**WHAT TO PRODUCE**
Answer these questions from the passage on the Sedin twins and the all-star draft:
1. How many players will Lidstrom and Staal select in the televised draft?
2. Where will Team Staal face Team Lidstrom?
3. Which team does Marc Staal play for?

**GIVEN PASSAGE**
=== Begin Enclosure ===

Daniel and Henrik Sedin are convinced the fix is in, and say their big mouths sealed their fate as all-star opponents.

"I think there's something going on," Daniel Sedin said. "I've seen some signs."

Earlier this month, the Vancouver Canucks' twins revealed they have never played against each other in organized team sports, and word spread through National Hockey League all-star ranks. The Sedins have since heard back-channel rumblings that captains Nicklas Lidstrom and Eric Staal have bowed to peer pressure and are conspiring to split them up Friday in the inaugural all-star player fantasy draft.

"There might be people who want to see us play against each other," Henrik Sedin said. "We should've been smarter."

Canucks teammate Ryan Kesler, a fellow all-star and an assistant captain with Team Staal, seems wise to the game. He suggested some "strategy" could be at play as Lidstrom and Staal select 36 players one by one in a televised draft, a new all-star game format where NHL luminaries are subject to the backyard exercise of picking teams.

"I was talking to them yesterday, and I know they expect it," Kesler said. "They're so good together, it's going to be strategy to break them up."

Team Staal will face Team Lidstrom at the RBC Center in Raleigh, N.C., on Sunday, but there may be more intrigue and tactics in the player draft, particularly as the spotlight shifts to the poor last pick. It could become a who's-better-who's-best verdict on the league's top players, or a test of loyalties and NHL politics, as teams build and as players lobby their captains. TSN will have microphones on select players to capture the deliberations.

Lidstrom does not have a Detroit Red Wings teammate to choose, but has been pressured by his countrymen to pick Swedes.

The Carolina Hurricanes' Staal has to deliberate on brother Marc, a defenceman from the New York Rangers. Unlike the brothers in Vancouver, the Staals can't remember being on the same team.

"We talked about that," Marc Staal said this month. "I don't think I could handle being on his team. He's too mouthy."

=== End Enclosure ===

Data extracted from a collection:
=== Begin Enclosure ===

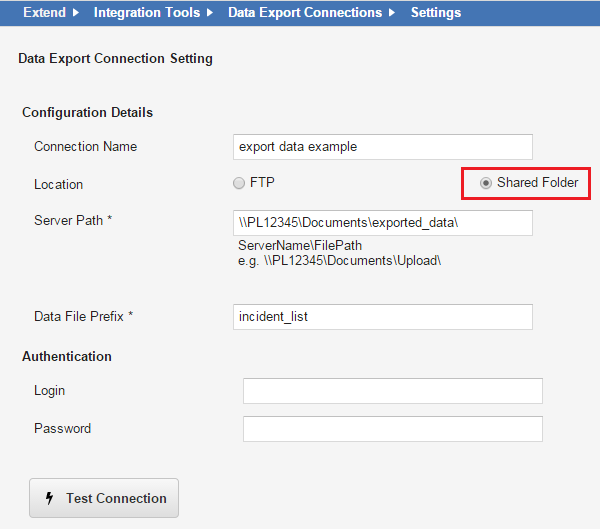
Task: Go to Integration Tools in the breadcrumb
Action: click(146, 13)
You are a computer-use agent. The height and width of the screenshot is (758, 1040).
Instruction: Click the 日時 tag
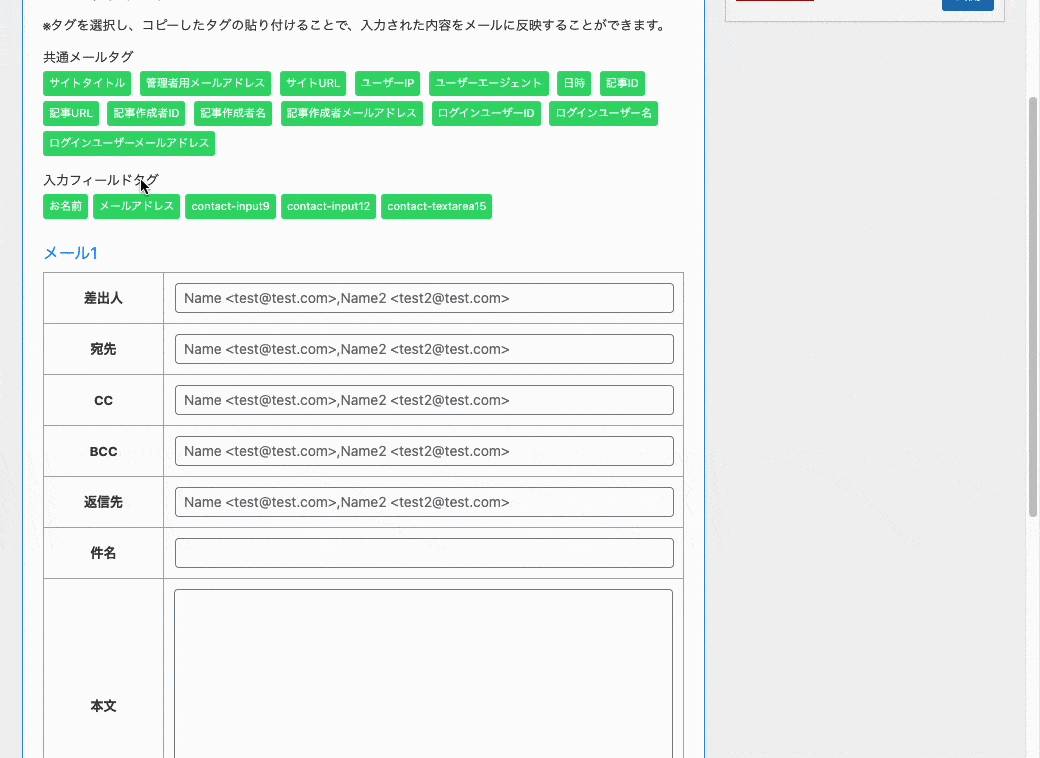pos(574,84)
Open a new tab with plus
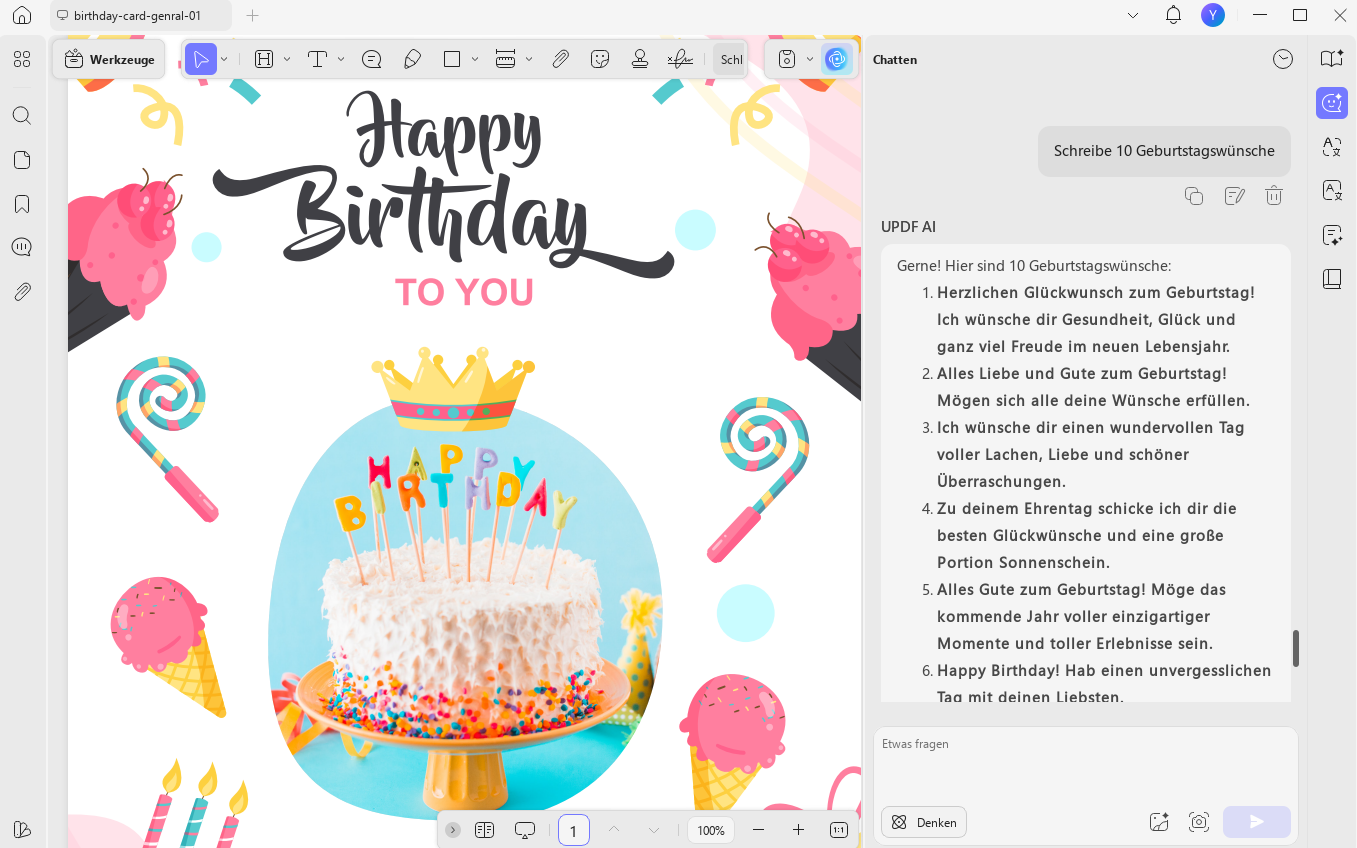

=== End Enclosure ===

**TASK ANSWER**
1. 36 players
2. At the RBC Center in Raleigh, N.C.
3. The New York Rangers